** START OF Provided records **
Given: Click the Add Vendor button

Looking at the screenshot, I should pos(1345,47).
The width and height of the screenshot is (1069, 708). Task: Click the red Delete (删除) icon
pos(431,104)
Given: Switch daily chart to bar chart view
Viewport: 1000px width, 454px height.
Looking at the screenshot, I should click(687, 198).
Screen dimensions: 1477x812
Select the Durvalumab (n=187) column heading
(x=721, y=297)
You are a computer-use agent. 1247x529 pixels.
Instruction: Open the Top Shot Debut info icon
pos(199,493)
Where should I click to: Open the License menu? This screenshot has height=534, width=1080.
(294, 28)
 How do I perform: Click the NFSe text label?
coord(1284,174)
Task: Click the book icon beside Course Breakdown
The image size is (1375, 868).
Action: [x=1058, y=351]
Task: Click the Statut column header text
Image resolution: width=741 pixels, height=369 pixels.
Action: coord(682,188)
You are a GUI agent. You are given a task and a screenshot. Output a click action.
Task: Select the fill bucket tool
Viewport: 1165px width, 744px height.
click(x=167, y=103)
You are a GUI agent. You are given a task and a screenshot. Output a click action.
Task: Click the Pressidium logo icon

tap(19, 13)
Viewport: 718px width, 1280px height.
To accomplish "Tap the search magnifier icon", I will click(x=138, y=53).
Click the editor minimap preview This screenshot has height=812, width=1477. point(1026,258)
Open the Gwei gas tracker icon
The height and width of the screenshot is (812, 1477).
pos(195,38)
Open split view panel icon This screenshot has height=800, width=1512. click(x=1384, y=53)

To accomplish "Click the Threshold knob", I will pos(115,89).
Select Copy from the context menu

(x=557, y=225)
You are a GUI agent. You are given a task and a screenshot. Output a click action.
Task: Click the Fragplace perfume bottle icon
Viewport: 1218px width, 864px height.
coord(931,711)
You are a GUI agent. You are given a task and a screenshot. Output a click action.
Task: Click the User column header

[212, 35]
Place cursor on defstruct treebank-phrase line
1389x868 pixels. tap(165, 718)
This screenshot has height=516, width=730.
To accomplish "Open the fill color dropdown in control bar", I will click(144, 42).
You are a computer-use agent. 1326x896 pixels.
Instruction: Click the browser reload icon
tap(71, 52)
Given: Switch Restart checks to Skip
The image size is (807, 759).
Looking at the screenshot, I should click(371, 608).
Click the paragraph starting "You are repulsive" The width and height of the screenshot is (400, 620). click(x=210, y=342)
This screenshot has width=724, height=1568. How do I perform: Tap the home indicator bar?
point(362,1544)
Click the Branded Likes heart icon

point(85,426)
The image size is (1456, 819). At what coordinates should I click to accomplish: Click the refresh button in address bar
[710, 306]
** END OF Provided records **
## Task requirements
Reproduce the entire listing above word for word, keeping every line.

## The reply
Given: Click the Add Vendor button

Looking at the screenshot, I should pos(1345,47).
The width and height of the screenshot is (1069, 708). Task: Click the red Delete (删除) icon
pos(431,104)
Given: Switch daily chart to bar chart view
Viewport: 1000px width, 454px height.
Looking at the screenshot, I should click(687, 198).
Screen dimensions: 1477x812
Select the Durvalumab (n=187) column heading
(x=721, y=297)
You are a computer-use agent. 1247x529 pixels.
Instruction: Open the Top Shot Debut info icon
pos(199,493)
Where should I click to: Open the License menu? This screenshot has height=534, width=1080.
(294, 28)
 How do I perform: Click the NFSe text label?
coord(1284,174)
Task: Click the book icon beside Course Breakdown
The image size is (1375, 868).
Action: [x=1058, y=351]
Task: Click the Statut column header text
Image resolution: width=741 pixels, height=369 pixels.
Action: coord(682,188)
You are a GUI agent. You are given a task and a screenshot. Output a click action.
Task: Select the fill bucket tool
Viewport: 1165px width, 744px height.
click(x=167, y=103)
You are a GUI agent. You are given a task and a screenshot. Output a click action.
Task: Click the Pressidium logo icon

tap(19, 13)
Viewport: 718px width, 1280px height.
To accomplish "Tap the search magnifier icon", I will click(x=138, y=53).
Click the editor minimap preview This screenshot has height=812, width=1477. point(1026,258)
Open the Gwei gas tracker icon
The height and width of the screenshot is (812, 1477).
pos(195,38)
Open split view panel icon This screenshot has height=800, width=1512. click(x=1384, y=53)

To accomplish "Click the Threshold knob", I will pos(115,89).
Select Copy from the context menu

(x=557, y=225)
You are a GUI agent. You are given a task and a screenshot. Output a click action.
Task: Click the Fragplace perfume bottle icon
Viewport: 1218px width, 864px height.
coord(931,711)
You are a GUI agent. You are given a task and a screenshot. Output a click action.
Task: Click the User column header

[212, 35]
Place cursor on defstruct treebank-phrase line
1389x868 pixels. tap(165, 718)
This screenshot has height=516, width=730.
To accomplish "Open the fill color dropdown in control bar", I will click(144, 42).
You are a computer-use agent. 1326x896 pixels.
Instruction: Click the browser reload icon
tap(71, 52)
Given: Switch Restart checks to Skip
The image size is (807, 759).
Looking at the screenshot, I should click(371, 608).
Click the paragraph starting "You are repulsive" The width and height of the screenshot is (400, 620). click(x=210, y=342)
This screenshot has width=724, height=1568. How do I perform: Tap the home indicator bar?
point(362,1544)
Click the Branded Likes heart icon

point(85,426)
The image size is (1456, 819). At what coordinates should I click to accomplish: Click the refresh button in address bar
[710, 306]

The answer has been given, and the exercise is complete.